-- START Task material --

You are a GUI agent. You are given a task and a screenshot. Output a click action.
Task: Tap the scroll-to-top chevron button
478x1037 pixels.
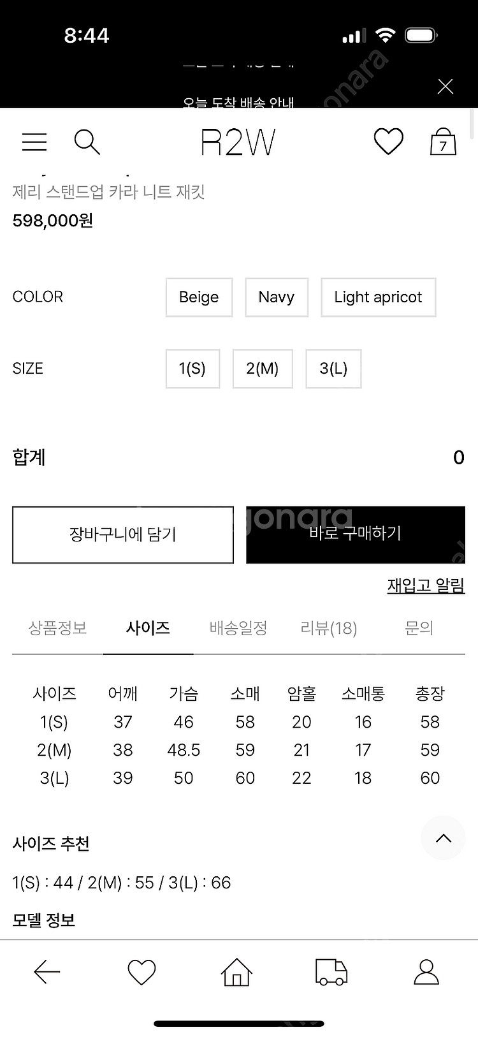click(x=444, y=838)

-- END Task material --
-- START Task material --

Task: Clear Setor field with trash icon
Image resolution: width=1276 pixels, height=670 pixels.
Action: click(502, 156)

-- END Task material --

> [Work to be completed]
Substitute "arrow" for "chevron" in the lines between the one holding "You are a GUI" and the one holding "click(x=444, y=838)", inclusive, and give those lines again with nothing else changed. Leave the pictures out.

> [Task output]
You are a GUI agent. You are given a task and a screenshot. Output a click action.
Task: Tap the scroll-to-top arrow button
478x1037 pixels.
click(x=444, y=838)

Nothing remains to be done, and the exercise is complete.